To build on it, it needs to be a solid foundation. Making sure that there was no gaps in the mesh, that the groupings are all setup correctly, used some lfs techniques for the window defroster, and window trim with dots (takes forever to map). Took a lot of time in the interior, made the TRD cluster, and textured all the little bits, the supra really shines in the interior as it was one of the goals of the manufacturer of the car.
I wanted to aim for around 50k triangles for the base car, I try to keep a ton of texture space as well, I was aiming for around 2.5mp. That way I can build another car based on this one with a body kit and some other goodies that fit the build. I got the car complete at around 49k triangles without extra pieces, and I had it at 3mp for textures, I bumped up some of the texture sizes to use some of the headroom like cluster, and interior pieces.
I spent a considerable amount of time designing the sound of the 2jz engine, it has a pretty unique sound of deep, but also screams higher rpm. I went through a process of R&D to try and figure out how lfs handles sound on engine waves, to try and align it with a real life example. First I did some research into how the engine sound was developed, which turns out by using a cork sound sample in a loop. I figured that the devs would have designed the sound for lfs around that sample, so starting with a cork sound would yield a good starting point. Went to garageband and found a good cork sample, and recorded it and exported it to audacity. Trimmed to under 65 msec.

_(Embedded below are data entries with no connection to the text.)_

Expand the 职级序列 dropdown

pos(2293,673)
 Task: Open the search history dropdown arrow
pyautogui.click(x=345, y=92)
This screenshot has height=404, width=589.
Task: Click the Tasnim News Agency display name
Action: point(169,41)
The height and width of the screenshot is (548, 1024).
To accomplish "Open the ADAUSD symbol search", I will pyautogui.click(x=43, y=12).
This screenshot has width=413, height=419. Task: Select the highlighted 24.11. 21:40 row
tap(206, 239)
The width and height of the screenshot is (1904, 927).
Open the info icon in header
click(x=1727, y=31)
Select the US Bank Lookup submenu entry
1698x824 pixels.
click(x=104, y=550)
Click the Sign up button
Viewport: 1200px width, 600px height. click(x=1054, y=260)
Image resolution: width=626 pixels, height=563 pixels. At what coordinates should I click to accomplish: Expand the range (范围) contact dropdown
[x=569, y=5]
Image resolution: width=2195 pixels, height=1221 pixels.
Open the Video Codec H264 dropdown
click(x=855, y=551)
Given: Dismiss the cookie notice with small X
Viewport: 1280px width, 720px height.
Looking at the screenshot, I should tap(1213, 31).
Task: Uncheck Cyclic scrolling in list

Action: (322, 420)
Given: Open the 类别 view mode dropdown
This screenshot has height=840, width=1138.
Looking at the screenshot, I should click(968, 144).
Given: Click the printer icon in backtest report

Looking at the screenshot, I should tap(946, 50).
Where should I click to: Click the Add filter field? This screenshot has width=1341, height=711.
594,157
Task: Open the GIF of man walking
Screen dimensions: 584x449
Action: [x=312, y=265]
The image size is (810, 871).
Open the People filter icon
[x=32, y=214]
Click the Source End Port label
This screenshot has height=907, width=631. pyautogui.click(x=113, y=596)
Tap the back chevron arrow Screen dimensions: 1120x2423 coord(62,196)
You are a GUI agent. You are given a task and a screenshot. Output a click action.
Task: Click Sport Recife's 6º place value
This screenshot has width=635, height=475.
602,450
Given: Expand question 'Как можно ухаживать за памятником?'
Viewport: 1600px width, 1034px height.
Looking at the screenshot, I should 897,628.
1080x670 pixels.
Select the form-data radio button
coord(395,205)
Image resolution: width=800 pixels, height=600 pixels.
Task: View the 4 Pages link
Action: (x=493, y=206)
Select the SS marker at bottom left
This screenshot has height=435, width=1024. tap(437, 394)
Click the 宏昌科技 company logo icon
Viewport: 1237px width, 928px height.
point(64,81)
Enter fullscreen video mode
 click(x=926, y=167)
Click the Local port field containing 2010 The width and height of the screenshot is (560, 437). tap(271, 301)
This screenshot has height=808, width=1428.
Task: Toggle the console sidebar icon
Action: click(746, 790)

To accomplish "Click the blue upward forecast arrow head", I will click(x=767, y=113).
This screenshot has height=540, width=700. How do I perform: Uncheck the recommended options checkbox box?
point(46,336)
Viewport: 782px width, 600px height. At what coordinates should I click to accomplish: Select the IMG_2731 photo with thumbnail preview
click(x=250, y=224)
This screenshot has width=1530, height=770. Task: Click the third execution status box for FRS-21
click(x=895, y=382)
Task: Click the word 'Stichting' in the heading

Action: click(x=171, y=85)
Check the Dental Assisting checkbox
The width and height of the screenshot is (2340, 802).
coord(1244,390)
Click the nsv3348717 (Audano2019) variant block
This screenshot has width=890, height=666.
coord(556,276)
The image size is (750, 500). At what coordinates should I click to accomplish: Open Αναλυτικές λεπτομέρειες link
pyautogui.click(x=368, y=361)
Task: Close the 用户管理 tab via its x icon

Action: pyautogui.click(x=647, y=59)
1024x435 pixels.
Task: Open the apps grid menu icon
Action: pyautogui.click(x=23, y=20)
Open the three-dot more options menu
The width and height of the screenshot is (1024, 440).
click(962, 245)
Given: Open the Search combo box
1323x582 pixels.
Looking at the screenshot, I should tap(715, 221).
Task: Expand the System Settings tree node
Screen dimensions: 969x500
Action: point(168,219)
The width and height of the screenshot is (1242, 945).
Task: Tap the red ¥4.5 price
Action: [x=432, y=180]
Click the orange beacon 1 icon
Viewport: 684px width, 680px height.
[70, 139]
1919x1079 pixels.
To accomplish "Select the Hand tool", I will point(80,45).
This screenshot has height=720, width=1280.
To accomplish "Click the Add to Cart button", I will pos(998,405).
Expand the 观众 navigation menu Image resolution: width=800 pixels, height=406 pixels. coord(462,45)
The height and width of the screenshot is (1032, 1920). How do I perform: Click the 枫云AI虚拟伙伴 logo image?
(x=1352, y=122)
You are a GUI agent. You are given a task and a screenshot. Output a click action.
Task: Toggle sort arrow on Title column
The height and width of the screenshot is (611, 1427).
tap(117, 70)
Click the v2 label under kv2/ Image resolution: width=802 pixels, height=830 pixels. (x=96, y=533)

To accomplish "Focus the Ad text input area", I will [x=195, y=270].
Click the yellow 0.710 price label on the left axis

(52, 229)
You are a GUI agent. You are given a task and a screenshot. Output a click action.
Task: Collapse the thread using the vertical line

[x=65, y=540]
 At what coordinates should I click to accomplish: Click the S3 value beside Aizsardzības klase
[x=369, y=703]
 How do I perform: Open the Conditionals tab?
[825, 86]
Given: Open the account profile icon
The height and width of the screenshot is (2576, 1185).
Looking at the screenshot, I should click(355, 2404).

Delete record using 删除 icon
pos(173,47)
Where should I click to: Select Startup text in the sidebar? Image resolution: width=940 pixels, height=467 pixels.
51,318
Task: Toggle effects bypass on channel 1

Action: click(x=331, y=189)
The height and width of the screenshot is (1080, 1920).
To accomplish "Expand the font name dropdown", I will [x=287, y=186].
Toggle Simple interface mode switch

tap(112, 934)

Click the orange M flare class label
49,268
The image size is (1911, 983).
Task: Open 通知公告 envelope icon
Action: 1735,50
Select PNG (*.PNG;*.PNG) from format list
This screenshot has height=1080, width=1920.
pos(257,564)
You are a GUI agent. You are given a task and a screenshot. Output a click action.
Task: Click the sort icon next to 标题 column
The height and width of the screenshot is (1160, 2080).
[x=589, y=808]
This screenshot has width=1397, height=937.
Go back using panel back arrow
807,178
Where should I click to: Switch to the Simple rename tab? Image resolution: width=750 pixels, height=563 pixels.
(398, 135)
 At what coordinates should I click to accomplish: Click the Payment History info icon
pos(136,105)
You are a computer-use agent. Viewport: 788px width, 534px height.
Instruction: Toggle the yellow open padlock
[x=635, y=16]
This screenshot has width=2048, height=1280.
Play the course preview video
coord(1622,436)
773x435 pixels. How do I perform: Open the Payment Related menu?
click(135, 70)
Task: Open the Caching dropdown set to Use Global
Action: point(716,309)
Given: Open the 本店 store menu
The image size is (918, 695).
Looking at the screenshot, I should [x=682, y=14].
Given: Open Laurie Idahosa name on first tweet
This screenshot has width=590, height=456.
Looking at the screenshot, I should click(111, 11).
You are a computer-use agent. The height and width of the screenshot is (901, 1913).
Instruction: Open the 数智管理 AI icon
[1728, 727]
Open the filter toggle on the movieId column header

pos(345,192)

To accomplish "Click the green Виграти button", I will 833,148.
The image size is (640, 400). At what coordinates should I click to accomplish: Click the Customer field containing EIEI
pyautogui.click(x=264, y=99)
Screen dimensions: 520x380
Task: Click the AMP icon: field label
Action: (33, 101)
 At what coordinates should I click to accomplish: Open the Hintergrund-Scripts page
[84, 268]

I used a spectrum analyzer that could tell me the frequency of what lfs engine was (in the sound editor of lfs, just solo the engine, turbo, and intake) comparing it with a youtube reference. I then played in audacity through about 12 versions of a wav file to try and get the right pitch and length, in the right "waves" in the wav file, so having a peak sound near the beginning, can create a passable rev limiter sound, and fading out near the end can add some softness to the sound, by using a gate and filling out the sample a bit with amplification, can add some volume, but without clipping. Then it was using the spectrum analyzer to see how the lfs sound editor worked with all the sliders. Turns out that I got the best sound from leaving the exhaust pulse tone at 1.00. Interesting relation between Exhaust pulse tone, Unevenness, and Exhaust pipe tone, for instance, using 1.39 Exhaust pulse tone, and 39 Exhaust pipe tone, had some harmonic frequencies around 6k rpm, though not the sound I was going for this build. Just interesting on how lfs does this, I would love to learn more if anyone knows more about this!
I had martin18 help me with the physics which he hit a home run with, the car feels heavy and rolls accordingly. He also created some great setups with it, drifting is great fun with xrt power to weight ratio, race is planted and fun.